To address these challenges, machine learning (ML) has been increasingly adopted as a tool for predicting material properties, including corrosion performance. Machine learning models, such as random forests, neural networks, and XGBoost have demonstrated effectiveness in predicting corrosion metrics for more conventional alloys like stainless steels and aluminium alloys24,25,26,27. In such studies, accuracies for modelling corrosion behaviour were reported to be around 82–93% with decision tree model24, 80% with RF model25 and 98% with XGBoost model26. Typical data set sizes for corrosion studies to date, which utilise machine learning (ML), are in the range of 50–50028,29. It is known that ML models trained on so-called small datasets (i.e. those with less than 100 entries) can result in models with reduced or limited accuracy, and of which have significant limitations when extrapolating beyond known data bounds.

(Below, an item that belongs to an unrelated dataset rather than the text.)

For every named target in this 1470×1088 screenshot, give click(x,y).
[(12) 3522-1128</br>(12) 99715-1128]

The application of ML models to rationalise and interpret the corrosion of MPEAs is constrained by limited experimental datasets and the complexity of the MPEA feature space. A recent study however16, compiled a list of 619 unique entries for corrosion properties of MPEAs. That study is the largest holistic compilation of corrosion data for MPEAs to date and highlighted the complexities of visual and human level interpretation of MPEA corrosion. This is because the number of variables in the alloys studied (from the alloy composition to the microstructures developed), along with the test electrolyte and electrolyte concentration utilised, complicated the extraction of simple trends via data analysis. On this basis, there is a clear need to explore supervised machine learning on the issue of MPEA corrosion.

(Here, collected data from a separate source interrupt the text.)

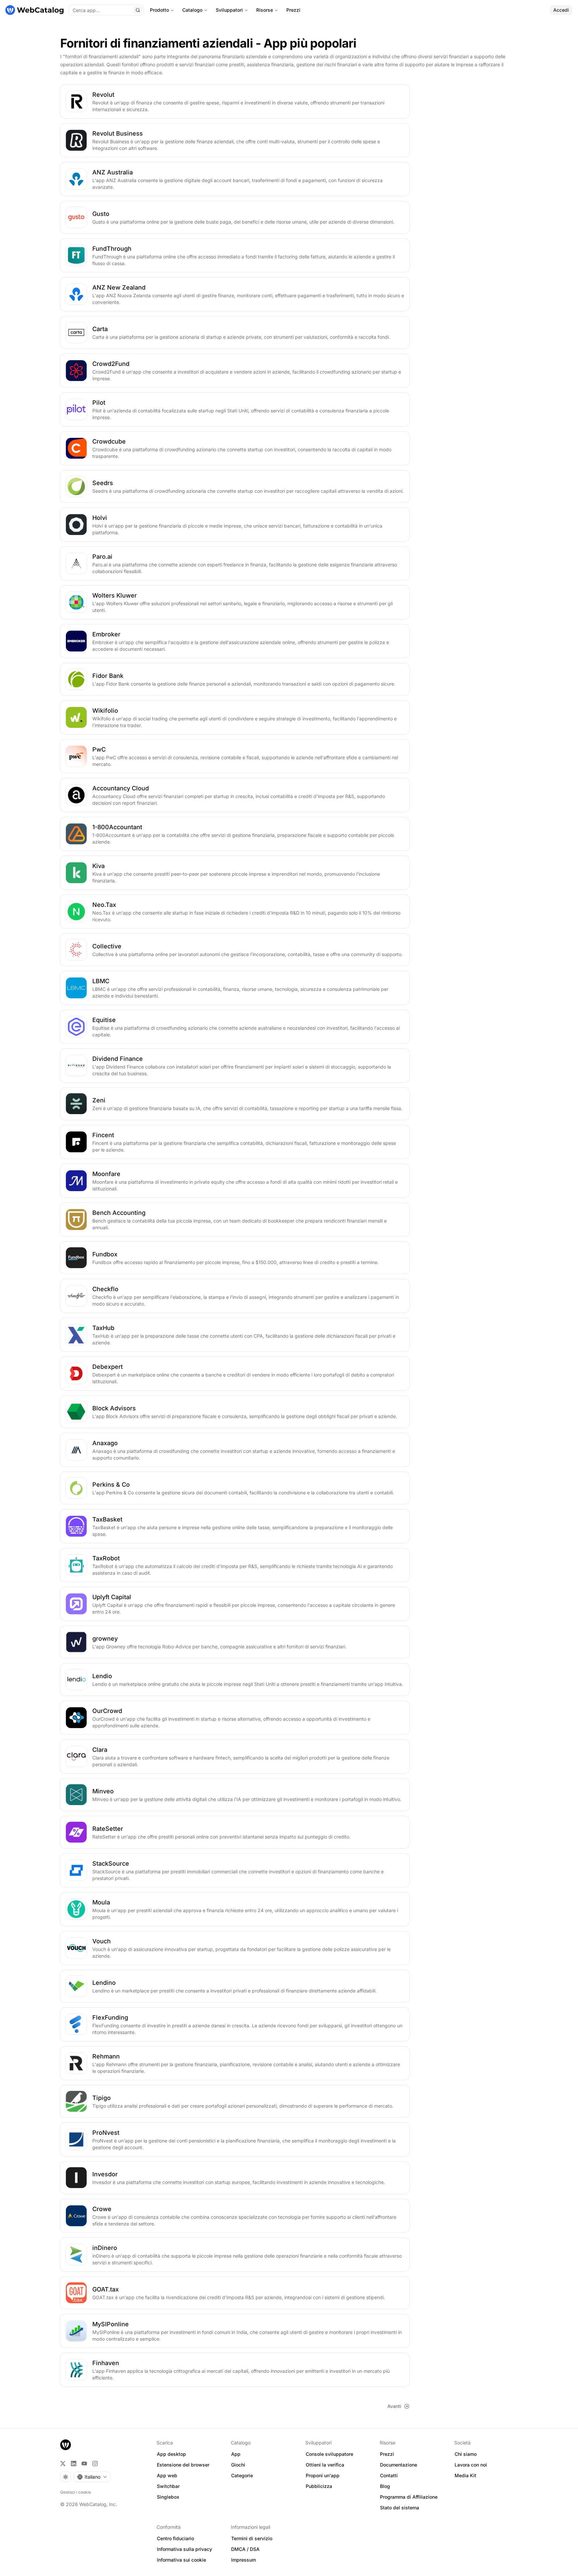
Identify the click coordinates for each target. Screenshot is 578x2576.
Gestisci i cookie (75, 2492)
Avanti (394, 2406)
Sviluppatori (229, 10)
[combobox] (92, 2477)
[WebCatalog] (65, 2444)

However, in the context of ML modelling being frustrated by the availability of datasets with only limited information or size, it is noted that generative adversarial networks (GANs) have shown promise in materials science by generating synthetic data to augment training sets30,31. For instance, Lee et al.32 employed a conditional GAN for phase prediction of HEAs that improved the accuracy of a deep neural network model from ~85 to 93%. Similarly, Zeni et al.33 developed a GAN model (MatterGen) capable of generating synthetic inorganic materials with over twice the likelihood of novelty and stability, tailored to specific chemistry, symmetry, and mechanical, electronic, and magnetic properties. The augmented data improved prediction accuracy and reduced generalisation error of the ML models.

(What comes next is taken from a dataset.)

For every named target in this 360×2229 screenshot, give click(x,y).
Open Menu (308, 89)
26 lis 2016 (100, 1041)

Generative adversarial networks (GANs), introduced by Goodfellow et al. in 201434, are advanced deep learning models designed to generate synthetic data replicating a given training distribution. A GAN comprises two neural networks: a generator, that generates candidate data samples, and a discriminator, which can assess produced ‘samples’. These components are trained simultaneously in a competitive framework (i.e. a so-called ‘minmax game’), where the generator aims to fool the discriminator by improving its ability to produce realistic data; whilst the discriminator improves its ability to differentiate true data from generated samples. This adversarial interplay refines both networks until the generated data tends towards being statistically indistinguishable from the real dataset - which is posited to enable effective data augmentation for applications including alloy design35,36. To date, the use of GANs in corrosion studies, particularly for MPEAs, remains largely unexplored. While GANs have been used in corrosion image generation for automobiles37 and uncoated steel plates38, research in quantitative corrosion evaluation has mostly focused on supervised modelling39. However, Woldesellasse et al. used a conditional GAN to improve the prediction accuracy of a neural network (from 86% to 96%) for corrosion pit depth of onshore oil and gas buried pipelines through data augmentation29. Additionally, Li et al.22 proposed a GAN model (cardiGAN) for classifying the alloy phases in design and discovery of MPEAs. The proposed network effectively generated novel MPEA compositions and highlighted the potential to accelerate the exploration of new alloys with desirable phase-related properties including corrosion properties.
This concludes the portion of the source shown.